Problems between both sides started when the Indonesian government unveiled Law No. 4/2009 on Mineral and Coal Mining (New Mining Law) in early 2009. This new law - which was a big break with existing contracts - ordered the mandatory renegotiation of existing contracts. For miners such as Freeport Indonesia and Newmont Nusa Tenggara the New Mining Law was a major setback as it banned exports of raw materials (in an effort to boost the country's downstream processing facilities hence generating more revenue from its natural resources).

The ban on mineral ore exports was supposed to be implemented in full force in January 2014. However, the Indonesian government allowed the resumption of mineral ore exports provided the miner showed evidence that it was committed to the construction of smelting facilities (for example by providing a money deposit for the establishment of the smelter). Miners were also forced to pay higher taxes and royalties for the resumption of exports. By showing evidence of the progress of smelter development, the government would renew six-month export permits until 2017 when the full ban on export of raw mineral ore is expected to be implemented.

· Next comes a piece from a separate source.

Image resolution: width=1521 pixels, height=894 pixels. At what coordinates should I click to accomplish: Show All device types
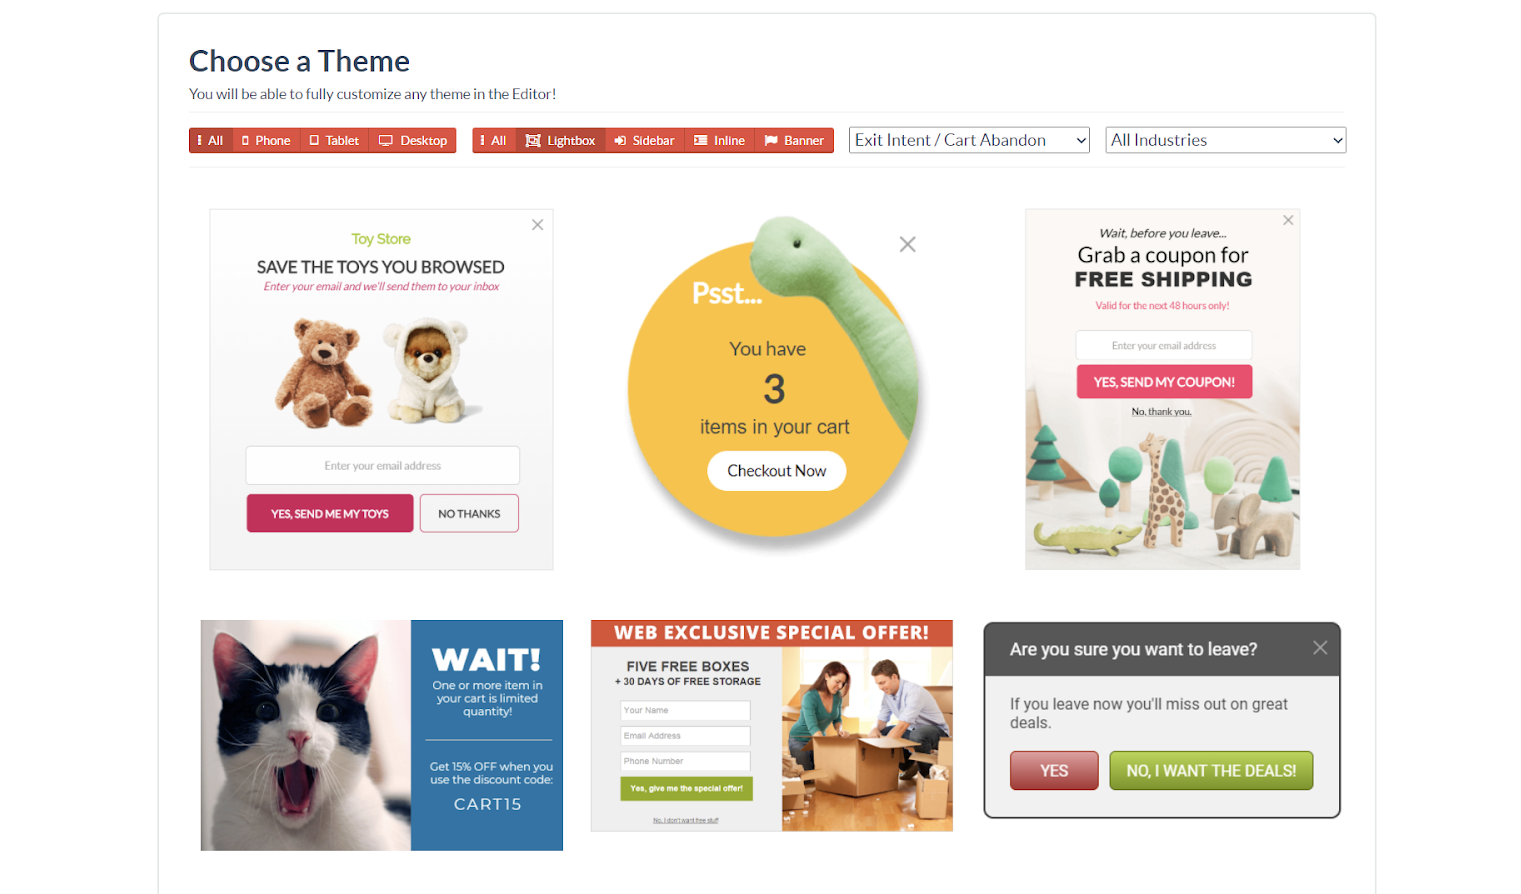point(211,141)
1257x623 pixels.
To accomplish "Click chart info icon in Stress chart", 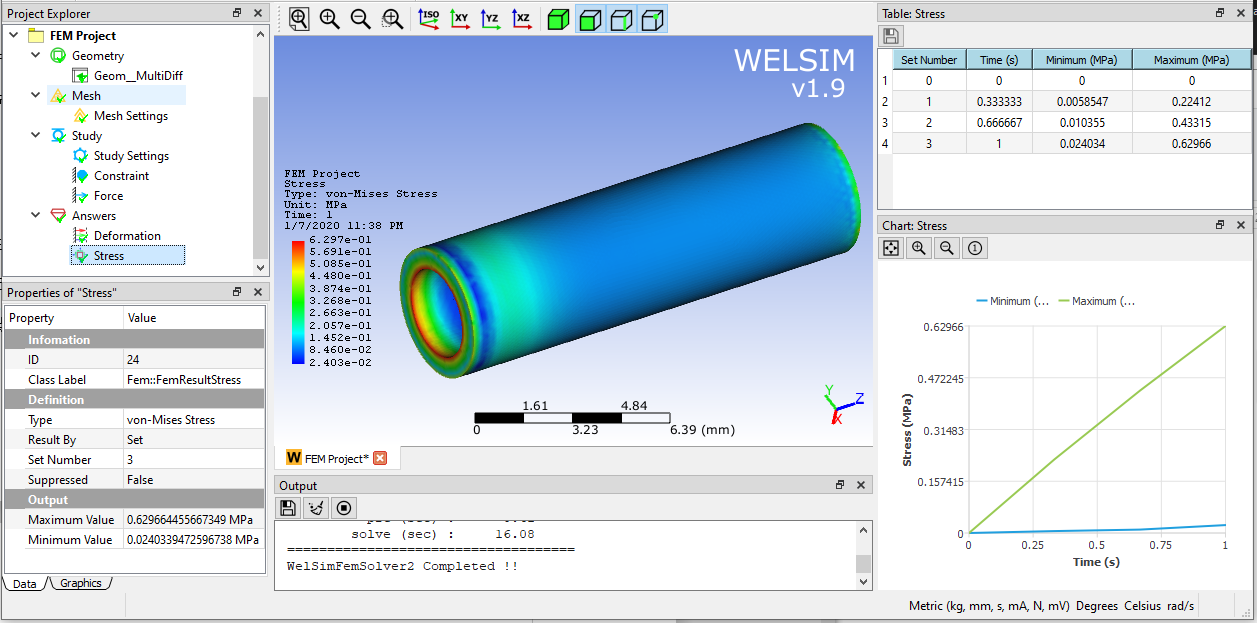I will (976, 248).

Freeport Indonesia requested the government to renew the six-month permit (which is set to expire on Thursday 28 January 2016) to export around 1 million tons over the next six months. A stop to copper concentrate exports would not only hurt the company's corporate earnings but would also hurt the government as Freeport Indonesia is the largest taxpayer to the government.

Up to early 2016, Freeport Indonesia said it has provided a deposit of USD $168 million, while the new smelting facilities have been completed for 14 percent. However, Freeport claims that the new demand from Indonesian authorities (the USD $530 million deposit that is requested before a new six-month export permit is allowed) is not in line with an agreement reached in mid-2014. Freeport CEO Richard Adkerson said the agreements made in mid-2014 required Freeport to offer the government a greater share of the Grasberg copper and gold mine (complying with the mandatory share divestment in accordance to the New Mining Law) and invest in domestic processing facilities to obtain an extension of its contract beyond 2021. Not for the extension of the temporary export permit.

Freeport Indonesia's contract to operate the Grasberg Mine (the world’s largest gold mine and third-largest copper mine) will expire in 2021 and although an agreement made in the 1990s allows Freeport to extend the contract by another 20 years, the mining company would like to have certainty from the current government as it needs to invest heavily in underground mining activities at the Grasberg Mine.